- [EXERCISE BRIEF]
Nothing but the data itself, reproduced exactly, is the expected answer.

[Saved entries]
——————
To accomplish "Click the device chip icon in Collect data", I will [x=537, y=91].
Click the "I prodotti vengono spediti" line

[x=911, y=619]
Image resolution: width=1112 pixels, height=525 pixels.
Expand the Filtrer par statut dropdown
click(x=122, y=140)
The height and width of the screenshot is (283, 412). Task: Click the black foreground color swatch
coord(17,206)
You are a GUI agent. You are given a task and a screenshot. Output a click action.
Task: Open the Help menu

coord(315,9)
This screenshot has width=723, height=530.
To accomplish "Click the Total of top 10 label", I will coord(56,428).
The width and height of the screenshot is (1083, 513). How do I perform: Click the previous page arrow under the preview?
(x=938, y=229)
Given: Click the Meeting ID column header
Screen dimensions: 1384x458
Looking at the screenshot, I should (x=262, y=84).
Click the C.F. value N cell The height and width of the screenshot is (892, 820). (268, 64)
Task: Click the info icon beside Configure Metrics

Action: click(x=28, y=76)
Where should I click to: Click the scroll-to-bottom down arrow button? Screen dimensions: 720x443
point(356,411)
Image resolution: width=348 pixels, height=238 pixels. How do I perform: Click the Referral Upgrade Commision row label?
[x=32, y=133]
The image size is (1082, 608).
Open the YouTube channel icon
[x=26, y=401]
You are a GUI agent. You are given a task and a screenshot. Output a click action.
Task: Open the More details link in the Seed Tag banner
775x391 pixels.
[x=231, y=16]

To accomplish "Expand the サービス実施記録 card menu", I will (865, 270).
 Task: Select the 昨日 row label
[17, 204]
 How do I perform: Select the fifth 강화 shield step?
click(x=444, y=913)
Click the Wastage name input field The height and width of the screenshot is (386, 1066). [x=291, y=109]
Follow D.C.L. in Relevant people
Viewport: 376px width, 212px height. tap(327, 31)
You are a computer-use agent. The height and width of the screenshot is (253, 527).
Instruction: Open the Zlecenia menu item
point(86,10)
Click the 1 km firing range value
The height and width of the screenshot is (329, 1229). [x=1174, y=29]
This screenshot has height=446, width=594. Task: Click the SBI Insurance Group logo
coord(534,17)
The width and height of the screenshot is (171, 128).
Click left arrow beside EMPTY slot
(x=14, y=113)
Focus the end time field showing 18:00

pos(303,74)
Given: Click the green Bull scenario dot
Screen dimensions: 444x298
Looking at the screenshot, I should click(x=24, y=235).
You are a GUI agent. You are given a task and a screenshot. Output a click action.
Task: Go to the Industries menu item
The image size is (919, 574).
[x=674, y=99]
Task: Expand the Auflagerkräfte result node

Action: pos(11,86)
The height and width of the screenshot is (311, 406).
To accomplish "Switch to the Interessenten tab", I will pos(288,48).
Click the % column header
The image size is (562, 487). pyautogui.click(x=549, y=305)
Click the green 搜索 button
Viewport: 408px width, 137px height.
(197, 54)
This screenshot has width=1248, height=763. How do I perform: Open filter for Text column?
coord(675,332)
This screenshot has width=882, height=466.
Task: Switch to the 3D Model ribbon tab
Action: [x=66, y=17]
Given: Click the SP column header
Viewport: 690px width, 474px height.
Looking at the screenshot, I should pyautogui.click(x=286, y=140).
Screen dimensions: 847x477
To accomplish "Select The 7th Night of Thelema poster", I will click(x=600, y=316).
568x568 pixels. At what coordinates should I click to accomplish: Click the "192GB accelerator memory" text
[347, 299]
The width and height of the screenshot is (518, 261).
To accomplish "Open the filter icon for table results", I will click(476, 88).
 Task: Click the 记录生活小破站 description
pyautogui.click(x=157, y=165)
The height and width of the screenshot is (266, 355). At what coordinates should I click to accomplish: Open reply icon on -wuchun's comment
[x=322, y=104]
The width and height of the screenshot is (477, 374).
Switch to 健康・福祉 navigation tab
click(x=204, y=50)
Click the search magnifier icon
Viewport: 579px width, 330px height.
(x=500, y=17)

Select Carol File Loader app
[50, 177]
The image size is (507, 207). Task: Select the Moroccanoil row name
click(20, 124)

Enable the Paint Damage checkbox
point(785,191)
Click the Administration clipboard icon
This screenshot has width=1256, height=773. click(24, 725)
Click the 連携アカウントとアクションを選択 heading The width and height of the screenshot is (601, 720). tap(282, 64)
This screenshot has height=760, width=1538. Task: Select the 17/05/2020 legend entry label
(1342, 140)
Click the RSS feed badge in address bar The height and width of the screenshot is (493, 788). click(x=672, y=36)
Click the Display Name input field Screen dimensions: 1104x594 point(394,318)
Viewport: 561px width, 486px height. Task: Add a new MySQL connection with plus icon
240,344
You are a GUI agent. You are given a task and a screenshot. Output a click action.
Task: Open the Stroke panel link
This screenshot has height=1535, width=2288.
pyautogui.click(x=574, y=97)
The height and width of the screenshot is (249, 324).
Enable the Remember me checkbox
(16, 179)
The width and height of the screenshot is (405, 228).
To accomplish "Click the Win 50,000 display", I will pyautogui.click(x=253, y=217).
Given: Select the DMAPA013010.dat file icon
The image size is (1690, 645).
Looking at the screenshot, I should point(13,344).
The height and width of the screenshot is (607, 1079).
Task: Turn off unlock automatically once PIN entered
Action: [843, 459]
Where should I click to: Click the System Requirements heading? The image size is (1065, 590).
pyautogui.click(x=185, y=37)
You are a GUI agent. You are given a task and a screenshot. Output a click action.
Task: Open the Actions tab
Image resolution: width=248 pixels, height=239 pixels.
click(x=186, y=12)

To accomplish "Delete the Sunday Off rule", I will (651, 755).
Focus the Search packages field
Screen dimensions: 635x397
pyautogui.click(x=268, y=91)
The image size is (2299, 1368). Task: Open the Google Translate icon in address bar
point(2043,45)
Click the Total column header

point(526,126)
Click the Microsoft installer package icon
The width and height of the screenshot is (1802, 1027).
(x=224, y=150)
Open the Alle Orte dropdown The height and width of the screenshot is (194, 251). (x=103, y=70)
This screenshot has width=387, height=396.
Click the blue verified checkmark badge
——————
- [YOUR SOLUTION]
To accomplish "Click the device chip icon in Collect data", I will [x=537, y=91].
Click the "I prodotti vengono spediti" line

[x=911, y=619]
Image resolution: width=1112 pixels, height=525 pixels.
Expand the Filtrer par statut dropdown
click(x=122, y=140)
The height and width of the screenshot is (283, 412). Task: Click the black foreground color swatch
coord(17,206)
You are a GUI agent. You are given a task and a screenshot. Output a click action.
Task: Open the Help menu

coord(315,9)
This screenshot has width=723, height=530.
To accomplish "Click the Total of top 10 label", I will coord(56,428).
The width and height of the screenshot is (1083, 513). How do I perform: Click the previous page arrow under the preview?
(x=938, y=229)
Given: Click the Meeting ID column header
Screen dimensions: 1384x458
Looking at the screenshot, I should (x=262, y=84).
Click the C.F. value N cell The height and width of the screenshot is (892, 820). (268, 64)
Task: Click the info icon beside Configure Metrics

Action: click(x=28, y=76)
Where should I click to: Click the scroll-to-bottom down arrow button? Screen dimensions: 720x443
point(356,411)
Image resolution: width=348 pixels, height=238 pixels. How do I perform: Click the Referral Upgrade Commision row label?
[x=32, y=133]
The image size is (1082, 608).
Open the YouTube channel icon
[x=26, y=401]
You are a GUI agent. You are given a task and a screenshot. Output a click action.
Task: Open the More details link in the Seed Tag banner
775x391 pixels.
[x=231, y=16]

To accomplish "Expand the サービス実施記録 card menu", I will (865, 270).
 Task: Select the 昨日 row label
[17, 204]
 How do I perform: Select the fifth 강화 shield step?
click(x=444, y=913)
Click the Wastage name input field The height and width of the screenshot is (386, 1066). [x=291, y=109]
Follow D.C.L. in Relevant people
Viewport: 376px width, 212px height. tap(327, 31)
You are a computer-use agent. The height and width of the screenshot is (253, 527).
Instruction: Open the Zlecenia menu item
point(86,10)
Click the 1 km firing range value
The height and width of the screenshot is (329, 1229). [x=1174, y=29]
This screenshot has height=446, width=594. Task: Click the SBI Insurance Group logo
coord(534,17)
The width and height of the screenshot is (171, 128).
Click left arrow beside EMPTY slot
(x=14, y=113)
Focus the end time field showing 18:00

pos(303,74)
Given: Click the green Bull scenario dot
Screen dimensions: 444x298
Looking at the screenshot, I should click(x=24, y=235).
You are a GUI agent. You are given a task and a screenshot. Output a click action.
Task: Go to the Industries menu item
The image size is (919, 574).
[x=674, y=99]
Task: Expand the Auflagerkräfte result node

Action: pos(11,86)
The height and width of the screenshot is (311, 406).
To accomplish "Switch to the Interessenten tab", I will pos(288,48).
Click the % column header
The image size is (562, 487). pyautogui.click(x=549, y=305)
Click the green 搜索 button
Viewport: 408px width, 137px height.
(197, 54)
This screenshot has width=1248, height=763. How do I perform: Open filter for Text column?
coord(675,332)
This screenshot has width=882, height=466.
Task: Switch to the 3D Model ribbon tab
Action: [x=66, y=17]
Given: Click the SP column header
Viewport: 690px width, 474px height.
Looking at the screenshot, I should pyautogui.click(x=286, y=140).
Screen dimensions: 847x477
To accomplish "Select The 7th Night of Thelema poster", I will click(x=600, y=316).
568x568 pixels. At what coordinates should I click to accomplish: Click the "192GB accelerator memory" text
[347, 299]
The width and height of the screenshot is (518, 261).
To accomplish "Open the filter icon for table results", I will click(476, 88).
 Task: Click the 记录生活小破站 description
pyautogui.click(x=157, y=165)
The height and width of the screenshot is (266, 355). At what coordinates should I click to accomplish: Open reply icon on -wuchun's comment
[x=322, y=104]
The width and height of the screenshot is (477, 374).
Switch to 健康・福祉 navigation tab
click(x=204, y=50)
Click the search magnifier icon
Viewport: 579px width, 330px height.
(x=500, y=17)

Select Carol File Loader app
[50, 177]
The image size is (507, 207). Task: Select the Moroccanoil row name
click(20, 124)

Enable the Paint Damage checkbox
point(785,191)
Click the Administration clipboard icon
This screenshot has width=1256, height=773. click(24, 725)
Click the 連携アカウントとアクションを選択 heading The width and height of the screenshot is (601, 720). tap(282, 64)
This screenshot has height=760, width=1538. Task: Select the 17/05/2020 legend entry label
(1342, 140)
Click the RSS feed badge in address bar The height and width of the screenshot is (493, 788). click(x=672, y=36)
Click the Display Name input field Screen dimensions: 1104x594 point(394,318)
Viewport: 561px width, 486px height. Task: Add a new MySQL connection with plus icon
240,344
You are a GUI agent. You are given a task and a screenshot. Output a click action.
Task: Open the Stroke panel link
This screenshot has height=1535, width=2288.
pyautogui.click(x=574, y=97)
The height and width of the screenshot is (249, 324).
Enable the Remember me checkbox
(16, 179)
The width and height of the screenshot is (405, 228).
To accomplish "Click the Win 50,000 display", I will pyautogui.click(x=253, y=217).
Given: Select the DMAPA013010.dat file icon
The image size is (1690, 645).
Looking at the screenshot, I should point(13,344).
The height and width of the screenshot is (607, 1079).
Task: Turn off unlock automatically once PIN entered
Action: [843, 459]
Where should I click to: Click the System Requirements heading? The image size is (1065, 590).
pyautogui.click(x=185, y=37)
You are a GUI agent. You are given a task and a screenshot. Output a click action.
Task: Open the Actions tab
Image resolution: width=248 pixels, height=239 pixels.
click(x=186, y=12)

To accomplish "Delete the Sunday Off rule", I will (651, 755).
Focus the Search packages field
Screen dimensions: 635x397
pyautogui.click(x=268, y=91)
The image size is (2299, 1368). Task: Open the Google Translate icon in address bar
point(2043,45)
Click the Total column header

point(526,126)
Click the Microsoft installer package icon
The width and height of the screenshot is (1802, 1027).
(x=224, y=150)
Open the Alle Orte dropdown The height and width of the screenshot is (194, 251). (x=103, y=70)
This screenshot has width=387, height=396.
Click the blue verified checkmark badge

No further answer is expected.